- **What to do**:
Each record that follows is to be reproduced verbatim.

[Saved data entries]
((

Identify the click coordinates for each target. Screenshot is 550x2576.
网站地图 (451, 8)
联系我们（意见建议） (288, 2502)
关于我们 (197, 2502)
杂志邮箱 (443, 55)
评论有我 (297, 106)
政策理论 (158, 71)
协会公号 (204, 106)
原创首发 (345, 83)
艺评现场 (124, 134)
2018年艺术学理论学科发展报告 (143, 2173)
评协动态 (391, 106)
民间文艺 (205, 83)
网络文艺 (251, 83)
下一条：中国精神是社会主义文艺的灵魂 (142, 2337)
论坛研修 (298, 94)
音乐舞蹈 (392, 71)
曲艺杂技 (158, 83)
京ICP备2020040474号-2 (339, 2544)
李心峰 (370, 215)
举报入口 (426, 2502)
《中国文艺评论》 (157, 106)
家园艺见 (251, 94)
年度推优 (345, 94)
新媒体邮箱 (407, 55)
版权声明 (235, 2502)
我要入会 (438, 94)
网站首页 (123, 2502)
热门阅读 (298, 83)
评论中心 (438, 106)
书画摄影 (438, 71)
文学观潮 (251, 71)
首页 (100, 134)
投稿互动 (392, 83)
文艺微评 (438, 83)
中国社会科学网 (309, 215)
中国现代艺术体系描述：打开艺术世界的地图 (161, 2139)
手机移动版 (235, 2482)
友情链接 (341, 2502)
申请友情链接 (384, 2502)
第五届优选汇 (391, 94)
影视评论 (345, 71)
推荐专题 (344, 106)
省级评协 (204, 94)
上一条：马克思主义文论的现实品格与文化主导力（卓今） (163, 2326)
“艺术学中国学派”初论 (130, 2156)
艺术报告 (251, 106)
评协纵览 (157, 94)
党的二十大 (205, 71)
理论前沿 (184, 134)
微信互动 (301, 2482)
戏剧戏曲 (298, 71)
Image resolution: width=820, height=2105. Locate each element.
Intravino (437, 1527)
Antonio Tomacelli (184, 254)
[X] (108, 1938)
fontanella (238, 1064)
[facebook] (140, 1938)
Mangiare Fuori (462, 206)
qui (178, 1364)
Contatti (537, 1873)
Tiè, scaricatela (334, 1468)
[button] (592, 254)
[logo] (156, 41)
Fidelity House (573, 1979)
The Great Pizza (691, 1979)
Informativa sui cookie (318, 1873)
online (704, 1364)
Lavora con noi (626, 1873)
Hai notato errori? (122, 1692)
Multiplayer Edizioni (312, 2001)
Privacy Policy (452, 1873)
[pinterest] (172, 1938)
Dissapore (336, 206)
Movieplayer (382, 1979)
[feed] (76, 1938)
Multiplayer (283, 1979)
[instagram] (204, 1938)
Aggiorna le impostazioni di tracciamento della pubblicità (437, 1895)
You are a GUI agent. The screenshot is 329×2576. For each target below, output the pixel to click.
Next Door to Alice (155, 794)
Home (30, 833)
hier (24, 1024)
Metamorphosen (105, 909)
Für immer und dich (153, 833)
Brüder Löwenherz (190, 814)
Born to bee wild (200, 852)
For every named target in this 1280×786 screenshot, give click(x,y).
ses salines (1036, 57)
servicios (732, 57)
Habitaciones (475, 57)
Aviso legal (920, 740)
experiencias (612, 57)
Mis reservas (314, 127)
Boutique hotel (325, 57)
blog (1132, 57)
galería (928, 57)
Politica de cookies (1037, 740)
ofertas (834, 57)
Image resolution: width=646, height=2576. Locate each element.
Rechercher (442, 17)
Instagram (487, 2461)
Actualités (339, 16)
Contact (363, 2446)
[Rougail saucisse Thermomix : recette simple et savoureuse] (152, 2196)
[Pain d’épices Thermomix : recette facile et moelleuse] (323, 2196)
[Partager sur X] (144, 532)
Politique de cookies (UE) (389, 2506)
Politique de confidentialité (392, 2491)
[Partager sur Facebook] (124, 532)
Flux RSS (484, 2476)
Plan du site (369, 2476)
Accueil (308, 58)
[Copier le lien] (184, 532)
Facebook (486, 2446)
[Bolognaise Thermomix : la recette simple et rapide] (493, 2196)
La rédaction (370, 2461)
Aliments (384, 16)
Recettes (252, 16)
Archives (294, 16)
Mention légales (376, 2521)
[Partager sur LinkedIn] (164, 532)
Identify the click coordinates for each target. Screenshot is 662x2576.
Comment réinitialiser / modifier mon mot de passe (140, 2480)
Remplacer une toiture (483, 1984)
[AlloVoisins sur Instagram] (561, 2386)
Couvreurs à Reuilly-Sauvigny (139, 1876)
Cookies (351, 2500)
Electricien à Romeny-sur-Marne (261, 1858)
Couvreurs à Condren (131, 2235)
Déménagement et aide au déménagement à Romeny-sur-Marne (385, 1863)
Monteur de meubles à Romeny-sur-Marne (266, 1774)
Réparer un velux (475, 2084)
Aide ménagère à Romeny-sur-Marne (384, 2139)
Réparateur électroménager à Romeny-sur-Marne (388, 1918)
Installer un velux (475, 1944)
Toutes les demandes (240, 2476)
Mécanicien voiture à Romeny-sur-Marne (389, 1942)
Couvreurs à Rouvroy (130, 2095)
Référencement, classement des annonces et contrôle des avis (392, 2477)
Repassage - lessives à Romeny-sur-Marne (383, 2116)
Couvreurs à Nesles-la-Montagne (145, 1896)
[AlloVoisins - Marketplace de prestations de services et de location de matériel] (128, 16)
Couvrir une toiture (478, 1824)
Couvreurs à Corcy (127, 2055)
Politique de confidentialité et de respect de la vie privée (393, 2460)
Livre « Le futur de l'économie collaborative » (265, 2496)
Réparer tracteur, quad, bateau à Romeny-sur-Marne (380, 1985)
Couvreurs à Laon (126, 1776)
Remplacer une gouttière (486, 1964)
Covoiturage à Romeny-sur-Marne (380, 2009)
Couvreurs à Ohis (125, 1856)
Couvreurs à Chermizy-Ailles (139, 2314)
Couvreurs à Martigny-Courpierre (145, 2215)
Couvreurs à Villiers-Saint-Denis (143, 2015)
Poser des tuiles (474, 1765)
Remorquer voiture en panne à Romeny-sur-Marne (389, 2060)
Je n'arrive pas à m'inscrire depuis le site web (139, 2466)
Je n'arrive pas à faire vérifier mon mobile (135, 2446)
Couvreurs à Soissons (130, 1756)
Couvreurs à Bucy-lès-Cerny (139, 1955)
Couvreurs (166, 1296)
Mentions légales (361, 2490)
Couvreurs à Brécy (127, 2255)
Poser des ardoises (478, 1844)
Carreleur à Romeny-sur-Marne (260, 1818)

))

- **Solution**:
Identify the click coordinates for each target. Screenshot is 550x2576.
网站地图 (451, 8)
联系我们（意见建议） (288, 2502)
关于我们 (197, 2502)
杂志邮箱 (443, 55)
评论有我 (297, 106)
政策理论 (158, 71)
协会公号 (204, 106)
原创首发 (345, 83)
艺评现场 (124, 134)
2018年艺术学理论学科发展报告 (143, 2173)
评协动态 (391, 106)
民间文艺 (205, 83)
网络文艺 (251, 83)
下一条：中国精神是社会主义文艺的灵魂 (142, 2337)
论坛研修 (298, 94)
音乐舞蹈 (392, 71)
曲艺杂技 (158, 83)
京ICP备2020040474号-2 (339, 2544)
李心峰 (370, 215)
举报入口 (426, 2502)
《中国文艺评论》 (157, 106)
家园艺见 (251, 94)
年度推优 (345, 94)
新媒体邮箱 (407, 55)
版权声明 (235, 2502)
我要入会 (438, 94)
网站首页 (123, 2502)
热门阅读 (298, 83)
评论中心 (438, 106)
书画摄影 (438, 71)
文学观潮 (251, 71)
首页 (100, 134)
投稿互动 (392, 83)
文艺微评 (438, 83)
中国社会科学网 (309, 215)
中国现代艺术体系描述：打开艺术世界的地图 (161, 2139)
手机移动版 (235, 2482)
友情链接 (341, 2502)
申请友情链接 (384, 2502)
第五届优选汇 (391, 94)
影视评论 (345, 71)
推荐专题 (344, 106)
省级评协 (204, 94)
上一条：马克思主义文论的现实品格与文化主导力（卓今） (163, 2326)
“艺术学中国学派”初论 (130, 2156)
艺术报告 (251, 106)
评协纵览 (157, 94)
党的二十大 (205, 71)
理论前沿 (184, 134)
微信互动 (301, 2482)
戏剧戏曲 (298, 71)
Image resolution: width=820, height=2105. Locate each element.
Intravino (437, 1527)
Antonio Tomacelli (184, 254)
[X] (108, 1938)
fontanella (238, 1064)
[facebook] (140, 1938)
Mangiare Fuori (462, 206)
qui (178, 1364)
Contatti (537, 1873)
Tiè, scaricatela (334, 1468)
[button] (592, 254)
[logo] (156, 41)
Fidelity House (573, 1979)
The Great Pizza (691, 1979)
Informativa sui cookie (318, 1873)
online (704, 1364)
Lavora con noi (626, 1873)
Hai notato errori? (122, 1692)
Multiplayer Edizioni (312, 2001)
Privacy Policy (452, 1873)
[pinterest] (172, 1938)
Dissapore (336, 206)
Movieplayer (382, 1979)
[feed] (76, 1938)
Multiplayer (283, 1979)
[instagram] (204, 1938)
Aggiorna le impostazioni di tracciamento della pubblicità (437, 1895)
You are a GUI agent. The screenshot is 329×2576. For each target below, output the pixel to click.
Next Door to Alice (155, 794)
Home (30, 833)
hier (24, 1024)
Metamorphosen (105, 909)
Für immer und dich (153, 833)
Brüder Löwenherz (190, 814)
Born to bee wild (200, 852)
For every named target in this 1280×786 screenshot, give click(x,y).
ses salines (1036, 57)
servicios (732, 57)
Habitaciones (475, 57)
Aviso legal (920, 740)
experiencias (612, 57)
Mis reservas (314, 127)
Boutique hotel (325, 57)
blog (1132, 57)
galería (928, 57)
Politica de cookies (1037, 740)
ofertas (834, 57)
Image resolution: width=646, height=2576. Locate each element.
Rechercher (442, 17)
Instagram (487, 2461)
Actualités (339, 16)
Contact (363, 2446)
[Rougail saucisse Thermomix : recette simple et savoureuse] (152, 2196)
[Pain d’épices Thermomix : recette facile et moelleuse] (323, 2196)
[Partager sur X] (144, 532)
Politique de cookies (UE) (389, 2506)
Politique de confidentialité (392, 2491)
[Partager sur Facebook] (124, 532)
Flux RSS (484, 2476)
Plan du site (369, 2476)
Accueil (308, 58)
[Copier le lien] (184, 532)
Facebook (486, 2446)
[Bolognaise Thermomix : la recette simple et rapide] (493, 2196)
La rédaction (370, 2461)
Aliments (384, 16)
Recettes (252, 16)
Archives (294, 16)
Mention légales (376, 2521)
[Partager sur LinkedIn] (164, 532)
Identify the click coordinates for each target. Screenshot is 662x2576.
Comment réinitialiser / modifier mon mot de passe (140, 2480)
Remplacer une toiture (483, 1984)
[AlloVoisins sur Instagram] (561, 2386)
Couvreurs à Reuilly-Sauvigny (139, 1876)
Cookies (351, 2500)
Electricien à Romeny-sur-Marne (261, 1858)
Couvreurs à Condren (131, 2235)
Déménagement et aide au déménagement à Romeny-sur-Marne (385, 1863)
Monteur de meubles à Romeny-sur-Marne (266, 1774)
Réparer un velux (475, 2084)
Aide ménagère à Romeny-sur-Marne (384, 2139)
Réparateur électroménager à Romeny-sur-Marne (388, 1918)
Installer un velux (475, 1944)
Toutes les demandes (240, 2476)
Mécanicien voiture à Romeny-sur-Marne (389, 1942)
Couvreurs à Rouvroy (130, 2095)
Référencement, classement des annonces et contrôle des avis (392, 2477)
Repassage - lessives à Romeny-sur-Marne (383, 2116)
Couvreurs à Nesles-la-Montagne (145, 1896)
[AlloVoisins - Marketplace de prestations de services et de location de matériel] (128, 16)
Couvrir une toiture (478, 1824)
Couvreurs à Corcy (127, 2055)
Politique de confidentialité et de respect de la vie privée (393, 2460)
Livre « Le futur de l'économie collaborative » (265, 2496)
Réparer tracteur, quad, bateau à Romeny-sur-Marne (380, 1985)
Couvreurs à Laon (126, 1776)
Remplacer une gouttière (486, 1964)
Covoiturage à Romeny-sur-Marne (380, 2009)
Couvreurs à Ohis (125, 1856)
Couvreurs à Chermizy-Ailles (139, 2314)
Couvreurs à Martigny-Courpierre (145, 2215)
Couvreurs à Villiers-Saint-Denis (143, 2015)
Poser des tuiles (474, 1765)
Remorquer voiture en panne à Romeny-sur-Marne (389, 2060)
Je n'arrive pas à m'inscrire depuis le site web (139, 2466)
Je n'arrive pas à faire vérifier mon mobile (135, 2446)
Couvreurs à Soissons (130, 1756)
Couvreurs à Bucy-lès-Cerny (139, 1955)
Couvreurs (166, 1296)
Mentions légales (361, 2490)
Couvreurs à Brécy (127, 2255)
Poser des ardoises (478, 1844)
Carreleur à Romeny-sur-Marne (260, 1818)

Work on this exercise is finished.